(YOUR TASK)
What lines in the data hold the string "accomplish"? Show them.

RECORDS FOR PROCESSING START

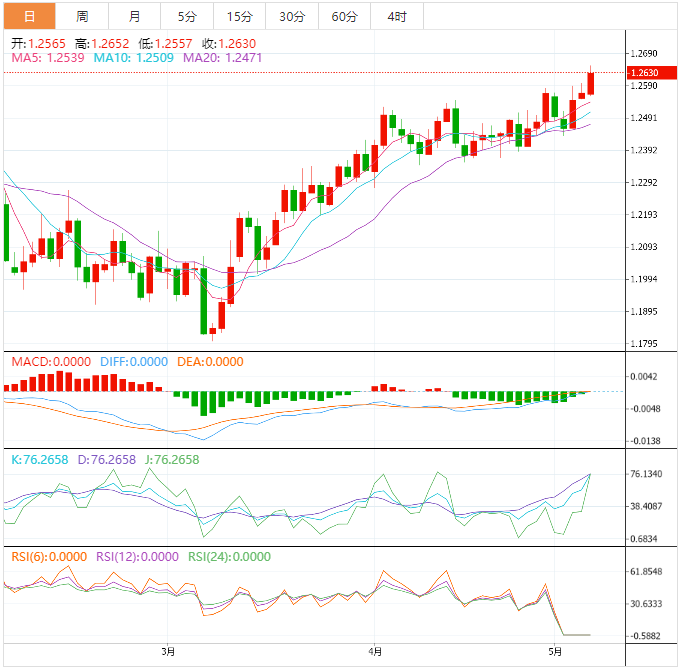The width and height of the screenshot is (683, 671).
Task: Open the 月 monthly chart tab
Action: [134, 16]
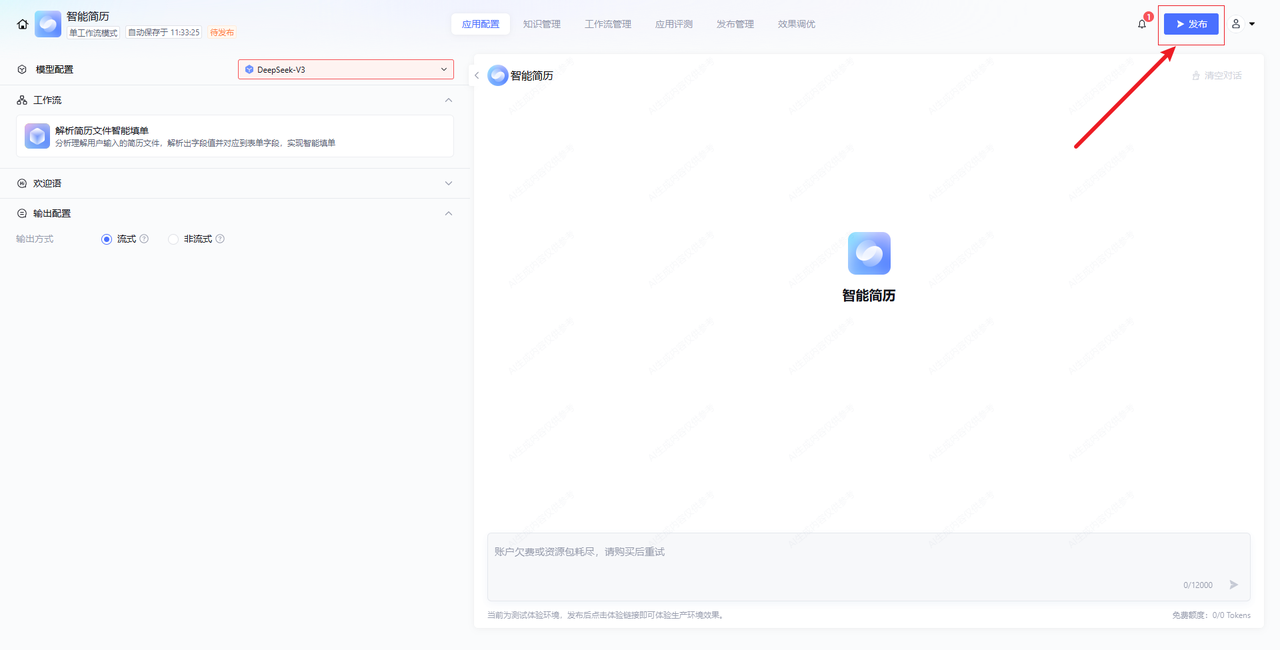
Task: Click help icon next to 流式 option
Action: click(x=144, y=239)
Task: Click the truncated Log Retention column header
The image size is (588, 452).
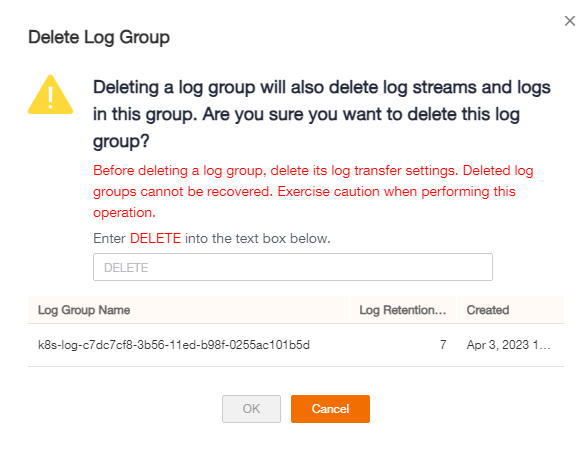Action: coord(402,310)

RECORDS FOR PROCESSING END
RECORDS FOR PROCESSING START

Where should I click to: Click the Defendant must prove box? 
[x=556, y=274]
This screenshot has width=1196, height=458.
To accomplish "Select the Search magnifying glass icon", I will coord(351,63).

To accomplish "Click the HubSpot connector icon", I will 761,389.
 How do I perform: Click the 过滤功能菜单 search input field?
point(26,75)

RECORDS FOR PROCESSING END

(WRITTEN RESPONSE)
To accomplish "Select the Search magnifying glass icon", I will coord(351,63).
To accomplish "Click the HubSpot connector icon", I will 761,389.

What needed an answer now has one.